Records contained in a dataset:
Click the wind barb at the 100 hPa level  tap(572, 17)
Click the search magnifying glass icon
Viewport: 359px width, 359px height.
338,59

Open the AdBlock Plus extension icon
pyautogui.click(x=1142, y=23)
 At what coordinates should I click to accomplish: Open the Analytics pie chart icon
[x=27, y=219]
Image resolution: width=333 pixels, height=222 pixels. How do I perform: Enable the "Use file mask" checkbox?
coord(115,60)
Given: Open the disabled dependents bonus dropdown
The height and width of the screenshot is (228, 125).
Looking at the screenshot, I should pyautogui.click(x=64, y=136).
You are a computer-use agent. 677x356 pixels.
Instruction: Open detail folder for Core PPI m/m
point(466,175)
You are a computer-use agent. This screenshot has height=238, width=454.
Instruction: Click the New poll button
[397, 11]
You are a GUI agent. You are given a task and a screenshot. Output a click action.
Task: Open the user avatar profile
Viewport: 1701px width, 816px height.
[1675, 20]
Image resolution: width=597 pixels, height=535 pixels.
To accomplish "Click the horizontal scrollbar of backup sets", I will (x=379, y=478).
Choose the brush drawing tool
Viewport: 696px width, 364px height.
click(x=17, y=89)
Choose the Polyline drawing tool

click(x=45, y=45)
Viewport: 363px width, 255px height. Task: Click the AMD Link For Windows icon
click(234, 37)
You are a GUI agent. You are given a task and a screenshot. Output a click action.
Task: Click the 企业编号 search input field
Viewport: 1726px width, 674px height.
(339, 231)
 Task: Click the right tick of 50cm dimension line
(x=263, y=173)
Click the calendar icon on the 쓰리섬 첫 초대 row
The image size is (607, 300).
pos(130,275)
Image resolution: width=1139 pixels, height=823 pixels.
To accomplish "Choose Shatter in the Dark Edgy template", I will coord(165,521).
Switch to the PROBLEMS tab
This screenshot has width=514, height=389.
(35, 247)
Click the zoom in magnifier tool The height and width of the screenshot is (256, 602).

* Task prompt *
Reproduce every record exactly, line by line.

* Answer box *
Click the wind barb at the 100 hPa level  tap(572, 17)
Click the search magnifying glass icon
Viewport: 359px width, 359px height.
338,59

Open the AdBlock Plus extension icon
pyautogui.click(x=1142, y=23)
 At what coordinates should I click to accomplish: Open the Analytics pie chart icon
[x=27, y=219]
Image resolution: width=333 pixels, height=222 pixels. How do I perform: Enable the "Use file mask" checkbox?
coord(115,60)
Given: Open the disabled dependents bonus dropdown
The height and width of the screenshot is (228, 125).
Looking at the screenshot, I should pyautogui.click(x=64, y=136).
You are a computer-use agent. 677x356 pixels.
Instruction: Open detail folder for Core PPI m/m
point(466,175)
You are a computer-use agent. This screenshot has height=238, width=454.
Instruction: Click the New poll button
[397, 11]
You are a GUI agent. You are given a task and a screenshot. Output a click action.
Task: Open the user avatar profile
Viewport: 1701px width, 816px height.
[1675, 20]
Image resolution: width=597 pixels, height=535 pixels.
To accomplish "Click the horizontal scrollbar of backup sets", I will (x=379, y=478).
Choose the brush drawing tool
Viewport: 696px width, 364px height.
click(x=17, y=89)
Choose the Polyline drawing tool

click(x=45, y=45)
Viewport: 363px width, 255px height. Task: Click the AMD Link For Windows icon
click(234, 37)
You are a GUI agent. You are given a task and a screenshot. Output a click action.
Task: Click the 企业编号 search input field
Viewport: 1726px width, 674px height.
(339, 231)
 Task: Click the right tick of 50cm dimension line
(x=263, y=173)
Click the calendar icon on the 쓰리섬 첫 초대 row
The image size is (607, 300).
pos(130,275)
Image resolution: width=1139 pixels, height=823 pixels.
To accomplish "Choose Shatter in the Dark Edgy template", I will coord(165,521).
Switch to the PROBLEMS tab
This screenshot has width=514, height=389.
(35, 247)
Click the zoom in magnifier tool The height and width of the screenshot is (256, 602).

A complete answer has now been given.